## PROVIDED INFORMATION

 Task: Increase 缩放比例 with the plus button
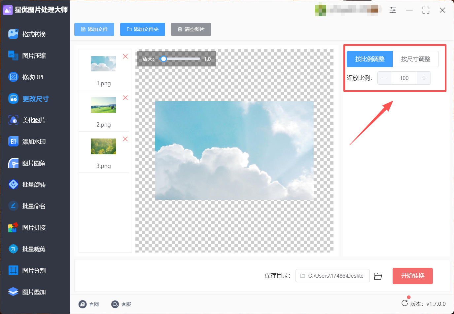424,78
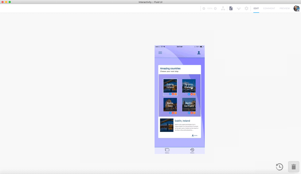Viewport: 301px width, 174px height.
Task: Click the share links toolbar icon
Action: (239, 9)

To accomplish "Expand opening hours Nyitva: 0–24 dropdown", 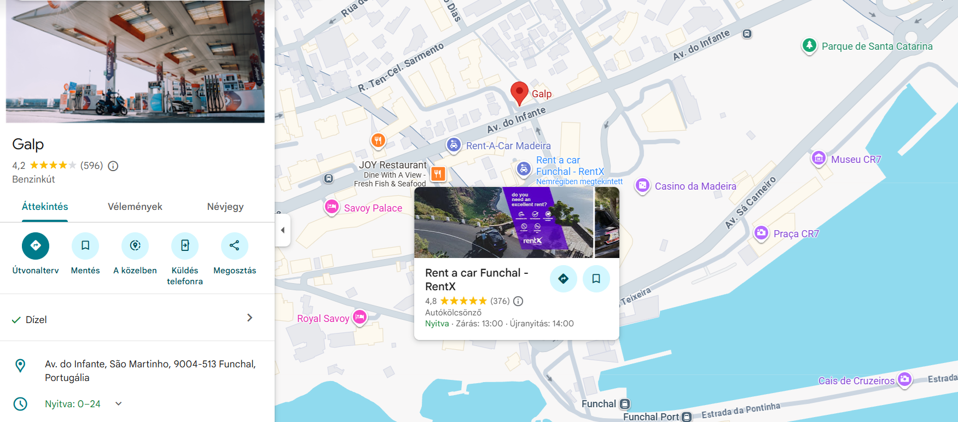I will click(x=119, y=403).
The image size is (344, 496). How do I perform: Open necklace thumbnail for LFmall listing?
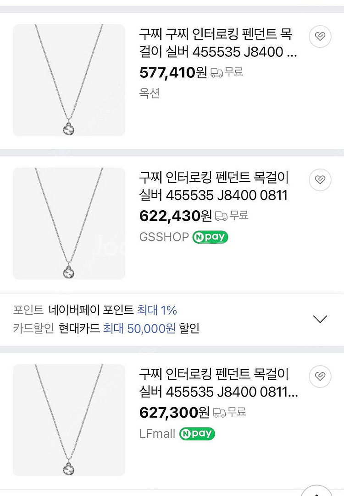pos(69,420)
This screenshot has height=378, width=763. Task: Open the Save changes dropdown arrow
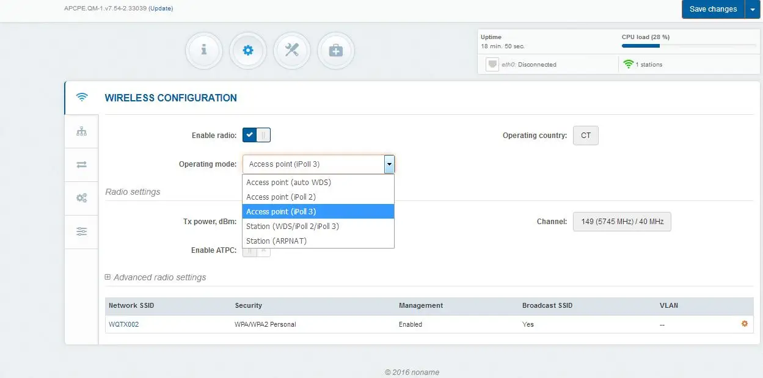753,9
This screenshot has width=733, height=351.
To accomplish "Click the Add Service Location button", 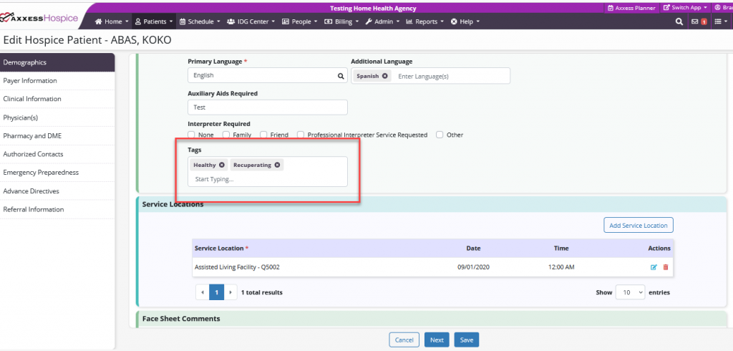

## WHAT IS EXPECTED
Nothing is needed beyond an exact transcription of the lines from the one containing "This screenshot has height=378, width=763." to the end of the entries above, with the pictures omitted.

## WORKED SOLUTION
This screenshot has height=378, width=763. Task: Open the Save changes dropdown arrow
753,9
This screenshot has width=733, height=351.
To accomplish "Click the Add Service Location button", 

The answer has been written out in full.